Tuesday, May 24, 2016

Plato’s Phaedo and John Burnet on Xenophon’s Socrates

Russell says in his History of Western Philosophy that Burnet suggests that Xenophon is copying Plato in depicting Socrates. This served Russell as a major factor in his refraining from discussing the historical Socrates, and, in this respect, the majority of classical philosophers are in harmony with Bertrand Russell. So let us examine the reasons that led Burnet to his view.

John Burnet says in the ‘Introduction’ to his edition of Plato’s Phaedo: ‘If only we may take the Phaedo for what it professes to be, it surely stands quite by itself in European literature. It does not, indeed, claim to be a word for word report of all Socrates said to the inner circle of his followers on the day he drank the poison in prison. By letting us know incidentally (59b10) that he was not present, Plato seems to decline responsibility for the literal exactitude of every detail … We are certainly led to believe that it gives us a truthful record of the subjects on which Socrates discoursed on the last day of his life, and of his manner of treating them. No reader who made his first acquaintance with Socrates here could possibly suppose anything else … it is the likeness of a great philosopher in the supreme crisis of his life, drawn by a philosopher who was greater still, and was also one of the most consummate dramatic artists the world has known. It would not be easy to find the match of such a work.’ (Clarendon Press, Oxford, 1911, reprinted 1977, pp.

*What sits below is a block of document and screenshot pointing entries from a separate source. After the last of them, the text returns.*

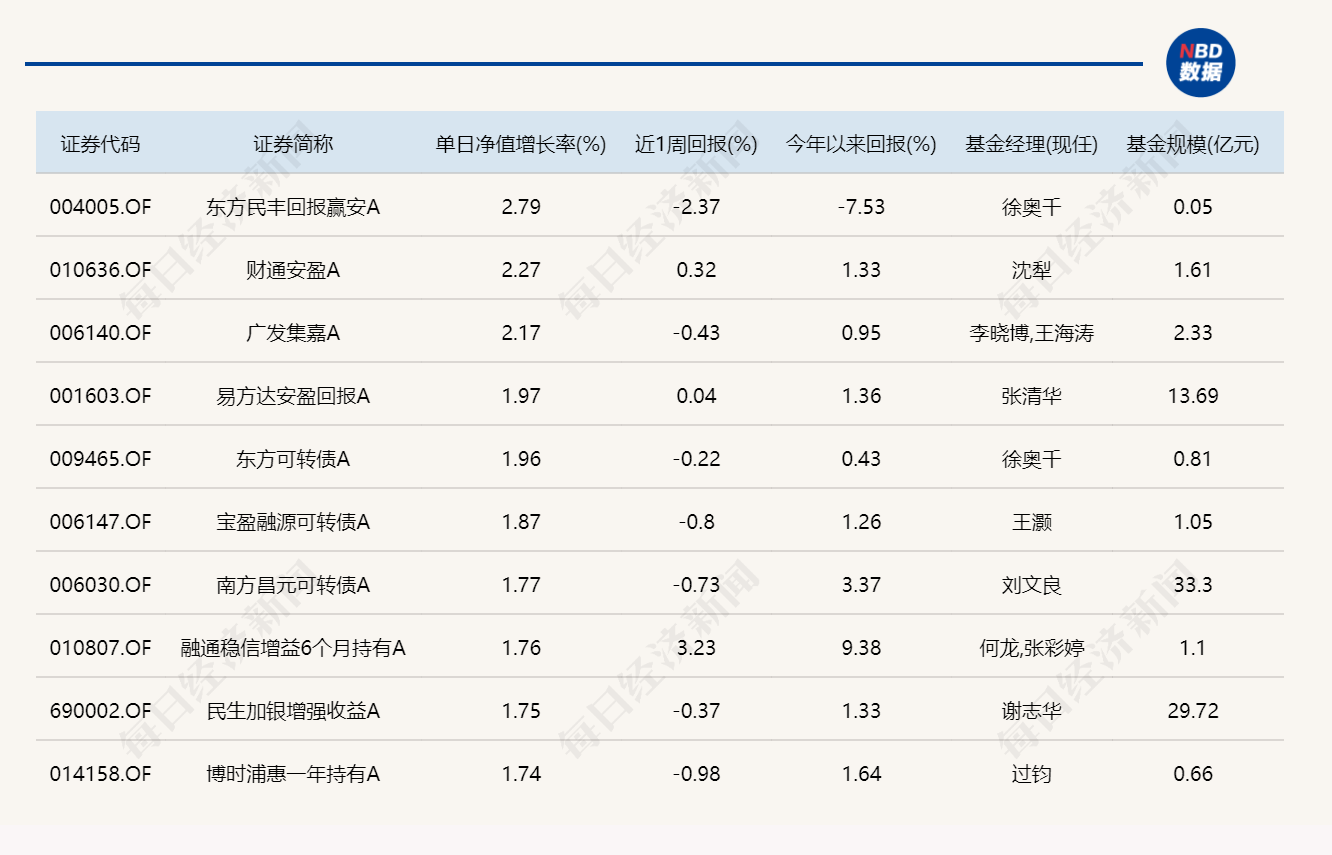Click fund code 009465.OF
The width and height of the screenshot is (1332, 855).
(100, 460)
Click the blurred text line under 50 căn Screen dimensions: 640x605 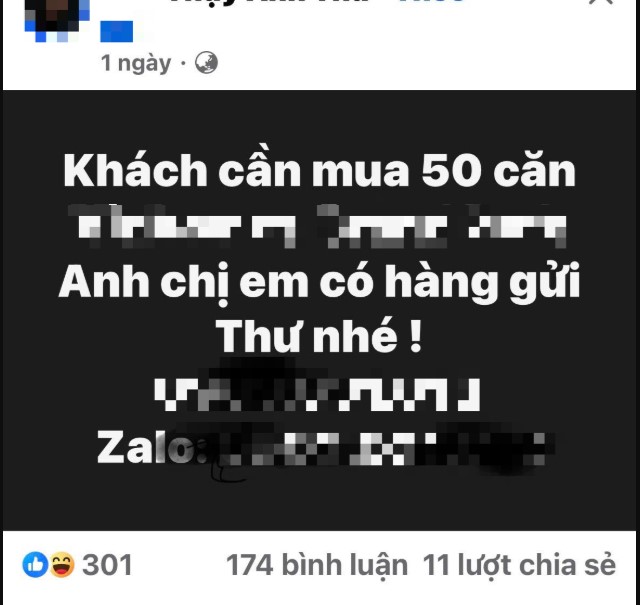[318, 226]
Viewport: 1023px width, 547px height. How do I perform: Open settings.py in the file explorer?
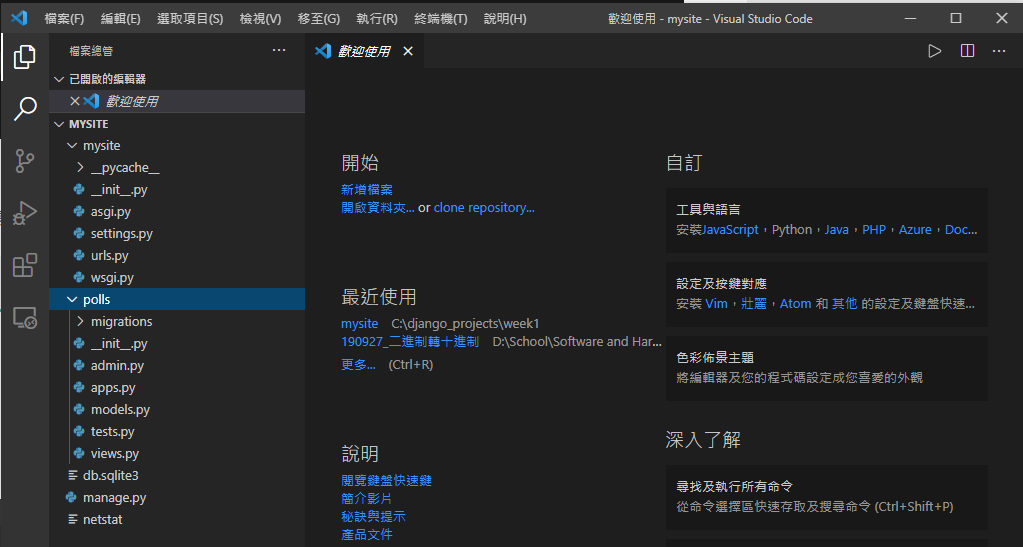[121, 234]
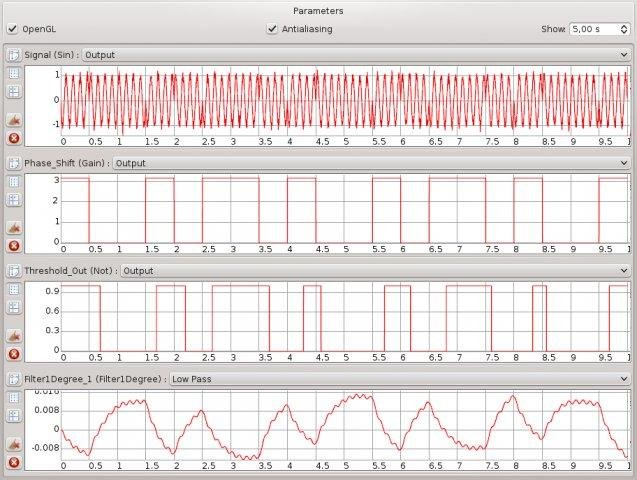Image resolution: width=637 pixels, height=480 pixels.
Task: Click the Parameters panel title
Action: [x=318, y=10]
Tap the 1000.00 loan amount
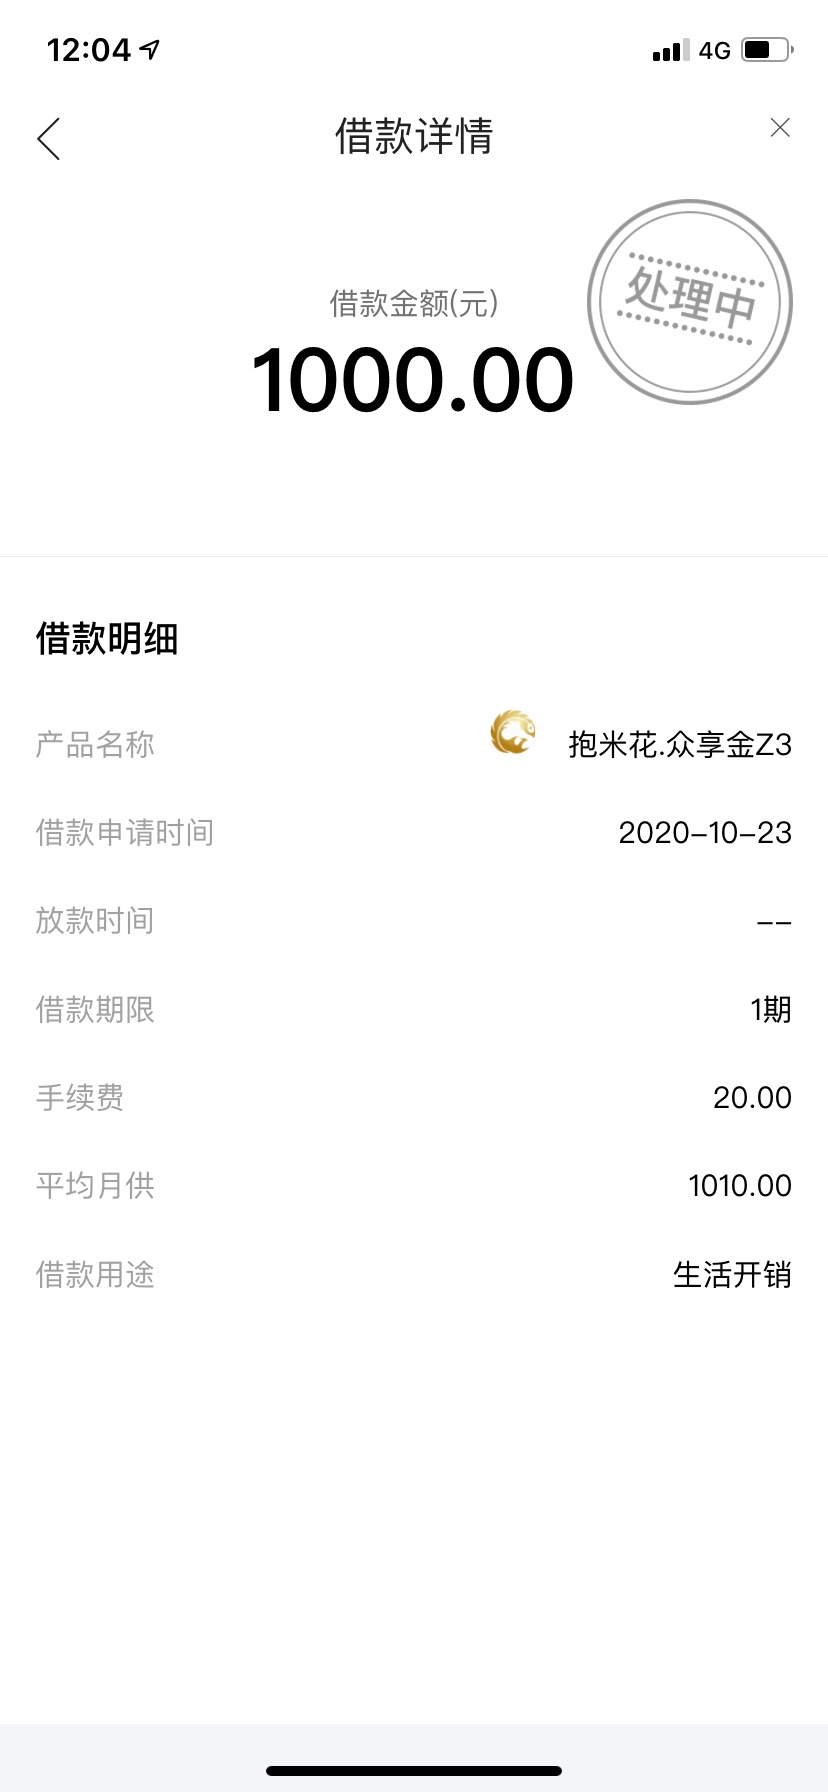The width and height of the screenshot is (828, 1792). (x=413, y=380)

IX-X)

In his effort to give back to the reader the possibility of re-living the last day of Socrates with his disciples Burnet found it imperative to discredit Xenophon as an independent source of information about Socrates: ‘The interpretation which finds nothing in the Phaedo but the speculations of Plato himself is based on the belief that “the historical Socrates”, of whom we may get some idea from Xenophon, is quite a different person from “the Platonic Socrates”. What the latter is made to say is treated as evidence for the philosophy of Plato, but not for that of Socrates himself … The general acceptance of this in recent times is apparently due to the authority of Hegel. Speaking of Socrates, he lays down that “we must hold chiefly to Xenophon in regard to the content of his knowledge, and the degree in which his thought was developed” [Gesch. Der Phil. II. 69), and this dictum became a sort of dogma with the Hegelian and semi-Hegelian writers to whom we owe so much of the best nineteenth-century work in the history of Greek philosophy.’ (pp. XII-XIII)

Burnet protested against this view of the Phaedo: ‘I cannot bring myself to believe that Plato falsified the story of his master’s last hours on earth by using him as a mere mouthpiece for novel doctrines of his own.’ (p. XI)

Burnet’s attempt to give the Phaedo back to the reader failed miserably. A whole section of the Sixth International Congress of Philosophy, held in 1927 in New York, was devoted to the condemnation of his views. (See The Lost Plato on my website, ‘The Introduction’) What nevertheless prevailed was his discrediting of Xenophon as a source of information on the historical Socrates.